Can we afford to succeed with it?
The AI P&L now has two halves: what it costs to build and deliver the software, and what it costs to run it for every customer, every day. The second half is new, and it is the one founders underprice. The discipline is not pessimism about AI — it is treating inference as the cost of goods it is, designing the Margin Floor instead of waiting for it, and asking a sharper question than “can we afford to build this?”. Because the hardest part of an AI product is not getting the answer. It is getting the economics to work.
Frequently asked
- Why are AI product gross margins lower than SaaS?
- Because inference is a per-use cost of goods, not a near-zero marginal cost. Every query re-runs the model and consumes compute, so cost scales with usage. Classic SaaS sits around 70–90% gross margin; AI-native products commonly run materially lower (roughly low-50s to mid-60s gross margin, dated and directional), with inference alone a large share of an AI product’s cost base.
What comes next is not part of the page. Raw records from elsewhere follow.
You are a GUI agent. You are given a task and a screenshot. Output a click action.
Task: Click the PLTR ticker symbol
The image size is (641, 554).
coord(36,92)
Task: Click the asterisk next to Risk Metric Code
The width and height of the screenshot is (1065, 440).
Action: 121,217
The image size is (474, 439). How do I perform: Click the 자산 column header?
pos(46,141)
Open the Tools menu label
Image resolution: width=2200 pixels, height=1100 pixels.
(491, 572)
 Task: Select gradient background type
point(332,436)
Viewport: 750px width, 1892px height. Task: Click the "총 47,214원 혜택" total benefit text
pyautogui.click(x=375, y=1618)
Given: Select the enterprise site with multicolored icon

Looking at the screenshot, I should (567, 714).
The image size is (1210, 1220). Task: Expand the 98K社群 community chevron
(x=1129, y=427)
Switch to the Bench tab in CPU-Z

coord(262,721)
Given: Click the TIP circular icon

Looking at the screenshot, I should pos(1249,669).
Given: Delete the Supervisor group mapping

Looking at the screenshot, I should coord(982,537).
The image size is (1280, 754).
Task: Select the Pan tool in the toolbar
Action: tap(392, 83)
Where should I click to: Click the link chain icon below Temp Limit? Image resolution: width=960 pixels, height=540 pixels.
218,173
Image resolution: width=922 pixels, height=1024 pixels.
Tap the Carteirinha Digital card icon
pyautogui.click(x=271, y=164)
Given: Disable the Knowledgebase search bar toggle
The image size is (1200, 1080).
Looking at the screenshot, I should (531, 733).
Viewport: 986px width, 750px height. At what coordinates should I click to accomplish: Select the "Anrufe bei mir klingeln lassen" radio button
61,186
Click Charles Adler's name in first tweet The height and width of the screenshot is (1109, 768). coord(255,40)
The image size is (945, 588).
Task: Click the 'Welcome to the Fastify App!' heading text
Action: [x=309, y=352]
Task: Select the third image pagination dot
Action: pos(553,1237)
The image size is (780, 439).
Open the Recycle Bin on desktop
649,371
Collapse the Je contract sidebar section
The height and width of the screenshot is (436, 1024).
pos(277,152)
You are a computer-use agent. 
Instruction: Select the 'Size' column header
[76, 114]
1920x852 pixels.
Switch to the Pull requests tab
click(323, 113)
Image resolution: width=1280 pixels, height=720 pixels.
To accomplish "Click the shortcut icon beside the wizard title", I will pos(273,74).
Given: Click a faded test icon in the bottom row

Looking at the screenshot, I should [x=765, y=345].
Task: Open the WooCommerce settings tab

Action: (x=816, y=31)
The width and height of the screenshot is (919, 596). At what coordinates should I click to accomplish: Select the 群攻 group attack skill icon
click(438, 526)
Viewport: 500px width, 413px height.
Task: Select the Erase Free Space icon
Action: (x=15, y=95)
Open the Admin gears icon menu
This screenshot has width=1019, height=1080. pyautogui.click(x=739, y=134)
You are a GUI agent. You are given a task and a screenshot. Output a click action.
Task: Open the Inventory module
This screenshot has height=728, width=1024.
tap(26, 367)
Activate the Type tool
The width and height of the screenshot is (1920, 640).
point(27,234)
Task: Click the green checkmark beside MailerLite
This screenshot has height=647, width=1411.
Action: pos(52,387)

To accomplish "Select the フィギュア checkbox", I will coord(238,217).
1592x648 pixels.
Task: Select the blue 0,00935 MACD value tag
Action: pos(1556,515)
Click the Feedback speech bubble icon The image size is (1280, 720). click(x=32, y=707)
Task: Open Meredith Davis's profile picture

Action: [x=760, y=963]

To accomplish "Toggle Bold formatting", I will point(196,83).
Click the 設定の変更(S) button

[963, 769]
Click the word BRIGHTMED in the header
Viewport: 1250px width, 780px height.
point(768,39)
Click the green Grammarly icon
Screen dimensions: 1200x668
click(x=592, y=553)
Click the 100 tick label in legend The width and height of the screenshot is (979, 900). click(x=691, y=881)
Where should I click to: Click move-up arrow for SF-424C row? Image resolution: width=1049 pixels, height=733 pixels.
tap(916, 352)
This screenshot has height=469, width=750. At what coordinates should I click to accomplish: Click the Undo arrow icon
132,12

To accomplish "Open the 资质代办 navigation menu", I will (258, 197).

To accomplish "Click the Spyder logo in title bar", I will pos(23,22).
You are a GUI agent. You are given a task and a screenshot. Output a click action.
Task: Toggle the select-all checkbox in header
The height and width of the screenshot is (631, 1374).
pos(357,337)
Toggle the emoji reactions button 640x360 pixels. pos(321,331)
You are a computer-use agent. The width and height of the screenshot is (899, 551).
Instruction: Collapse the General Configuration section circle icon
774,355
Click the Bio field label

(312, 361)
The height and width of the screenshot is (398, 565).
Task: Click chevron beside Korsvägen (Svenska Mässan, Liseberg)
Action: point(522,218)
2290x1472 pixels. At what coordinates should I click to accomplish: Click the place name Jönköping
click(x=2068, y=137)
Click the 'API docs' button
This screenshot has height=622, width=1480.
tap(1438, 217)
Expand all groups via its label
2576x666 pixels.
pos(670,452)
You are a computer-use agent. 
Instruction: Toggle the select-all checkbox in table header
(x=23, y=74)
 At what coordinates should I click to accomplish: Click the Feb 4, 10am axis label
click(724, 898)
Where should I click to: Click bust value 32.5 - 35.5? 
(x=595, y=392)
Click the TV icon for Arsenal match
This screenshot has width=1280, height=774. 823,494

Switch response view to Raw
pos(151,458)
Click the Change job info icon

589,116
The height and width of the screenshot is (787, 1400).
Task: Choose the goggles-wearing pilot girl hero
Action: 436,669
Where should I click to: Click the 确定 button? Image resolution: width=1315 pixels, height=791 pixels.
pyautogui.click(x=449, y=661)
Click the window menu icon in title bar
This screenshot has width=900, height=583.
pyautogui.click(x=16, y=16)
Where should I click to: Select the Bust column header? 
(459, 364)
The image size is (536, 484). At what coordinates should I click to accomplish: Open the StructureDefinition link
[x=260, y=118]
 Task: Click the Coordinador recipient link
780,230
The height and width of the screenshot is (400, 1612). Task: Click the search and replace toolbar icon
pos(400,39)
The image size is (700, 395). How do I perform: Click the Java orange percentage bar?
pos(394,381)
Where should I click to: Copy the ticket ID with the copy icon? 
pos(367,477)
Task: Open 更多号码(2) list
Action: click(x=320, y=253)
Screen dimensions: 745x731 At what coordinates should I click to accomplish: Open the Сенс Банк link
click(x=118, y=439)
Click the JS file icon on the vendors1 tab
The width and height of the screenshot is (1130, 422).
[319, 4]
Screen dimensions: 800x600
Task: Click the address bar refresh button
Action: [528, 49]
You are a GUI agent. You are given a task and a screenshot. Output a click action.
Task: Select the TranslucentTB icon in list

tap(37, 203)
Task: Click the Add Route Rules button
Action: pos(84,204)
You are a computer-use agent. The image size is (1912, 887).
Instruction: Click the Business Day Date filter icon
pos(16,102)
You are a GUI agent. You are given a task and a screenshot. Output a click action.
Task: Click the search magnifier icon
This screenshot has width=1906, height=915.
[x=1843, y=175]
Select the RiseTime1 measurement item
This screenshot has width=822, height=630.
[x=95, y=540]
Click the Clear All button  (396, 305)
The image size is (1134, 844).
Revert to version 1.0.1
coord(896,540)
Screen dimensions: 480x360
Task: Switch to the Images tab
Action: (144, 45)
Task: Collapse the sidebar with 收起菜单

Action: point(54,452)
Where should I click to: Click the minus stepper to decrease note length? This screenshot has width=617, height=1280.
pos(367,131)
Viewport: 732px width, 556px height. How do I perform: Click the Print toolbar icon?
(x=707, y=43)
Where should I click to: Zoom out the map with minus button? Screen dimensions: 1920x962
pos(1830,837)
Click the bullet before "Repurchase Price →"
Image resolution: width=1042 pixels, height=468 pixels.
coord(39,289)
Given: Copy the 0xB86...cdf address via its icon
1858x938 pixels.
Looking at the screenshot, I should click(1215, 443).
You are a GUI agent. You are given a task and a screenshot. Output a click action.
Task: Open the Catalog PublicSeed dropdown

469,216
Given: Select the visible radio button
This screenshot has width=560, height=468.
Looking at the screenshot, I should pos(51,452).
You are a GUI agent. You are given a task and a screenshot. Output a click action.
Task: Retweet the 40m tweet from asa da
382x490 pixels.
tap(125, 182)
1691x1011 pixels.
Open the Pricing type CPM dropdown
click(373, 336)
- Won’t falling token prices fix margins on their own?
- Usually not. When unit cost falls, teams spend the saving on more usage — deeper reasoning, bigger context, agentic loops that multiply tokens per task — so aggregate spend rises even as price-per-token drops. Cheaper per token does not mean cheaper overall; the saving gets reinvested rather than banked.
- Should we still use per-seat pricing?
- Rarely, for usage-heavy AI. Per-seat pricing breaks when cost scales with usage: heavy users on a flat fee erode margin. Price to the cost driver — usage or outcome — so revenue and cost move together. The market is shifting from seats toward usage/hybrid models for exactly this reason.
- What is the Margin Floor?
- The structural gross-margin level an AI product settles toward once inference is a real cost of goods, held down because efficiency gains get reinvested into more capability. You raise it by design — pricing to the cost driver, gating features by margin, and driving COGS down — not by waiting for tokens to get cheaper.
- How do we measure AI product economics?
- Treat the token as the unit of cost and attribute it: cost-per-request, gross-margin-by-feature, and gross-margin-by-customer — not just a company-level number. That is what surfaces the features and customers sitting below the Margin Floor before they quietly sink the business.